» Short exercise 1: Write out the passage from the excerpt on rational cycle bounds, everything from "Just to finish" down to "the high cycle.".

» Selected excerpt:
Now we have an inequality in terms of a_0, k, and x, so we can solve for a_0.

\cfrac{2^k}{3^x} < \prod_{j=3 a_0}^{3 a_0 + x -1} \cfrac{j+1}{j}

\cfrac{2^k}{3^x} < \cfrac{3 a_0+x}{3 a_0}

2^k\,3\,a_0 < 3^x(3\,a_0+x)

2^k\,3\,a_0 < 3^x\,3\,a_0+ 3^x\,x

a_0 (2^k-3^x) 3 < 3^x\,x

a_0 < \cfrac{3^x\,(x/3)}{2^k-3^x}

Yes that’s it. Note that even if a_7 was the next odd number after a_0, a_0+1 is the even number before a_7, so you can use > instead of \geq:
a_7>a_0+1 \rightarrow 3a_7>3a_0+3>3a_0+1
a_4>a_0+2 \rightarrow 3a_4>3a_0+6>3a_0+2
…
and 3a_7>3a_0+1 \rightarrow \cfrac{3a_7+1}{3a_7}<\cfrac{3a_0+2}{3a_0+1} by the rule that x>y \rightarrow \cfrac{x+1}{x}<\cfrac{y+1}{y} (which is obvious as soon as you multiply both side by xy)

Note that you can find another bound the same with 3a_{max}, 3a_{max}-1, 3a_{max}-2,...

Just to finish this line off … any rational cycle with all members greater than 1 needs to have k < 2x.

The smallest member of any rational cycle v is less than that of the high cycle.

» Entries supplied:
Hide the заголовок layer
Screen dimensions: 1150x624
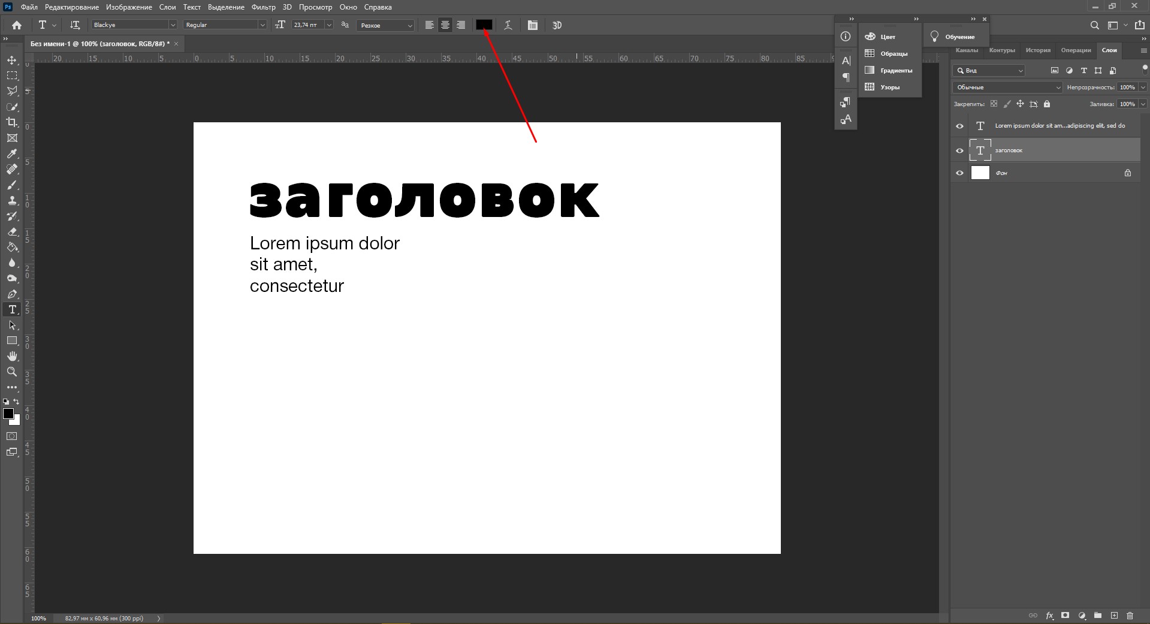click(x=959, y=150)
---
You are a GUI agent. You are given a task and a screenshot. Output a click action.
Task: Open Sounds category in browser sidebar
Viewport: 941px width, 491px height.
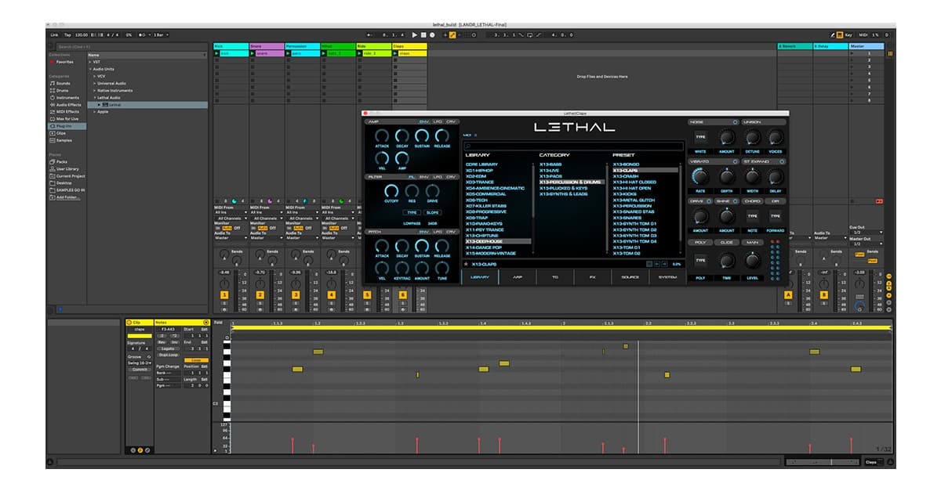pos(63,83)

» Short exercise 2: Lay out the rows, everything from the line containing "Hide the заголовок layer" down to the line containing "click(x=959, y=150)", as a Markdown table with the columns Nr and Line, skipping blank lines. Leave the pictures out of the table.

» Written solution 1:
Just to finish this line off … any rational cycle with all members greater than 1 needs to have k < 2x.

The smallest member of any rational cycle v is less than that of the high cycle.

» Written solution 2:
| Nr | Line |
|---|---|
| 1 | Hide the заголовок layer |
| 2 | Screen dimensions: 1150x624 |
| 3 | click(x=959, y=150) |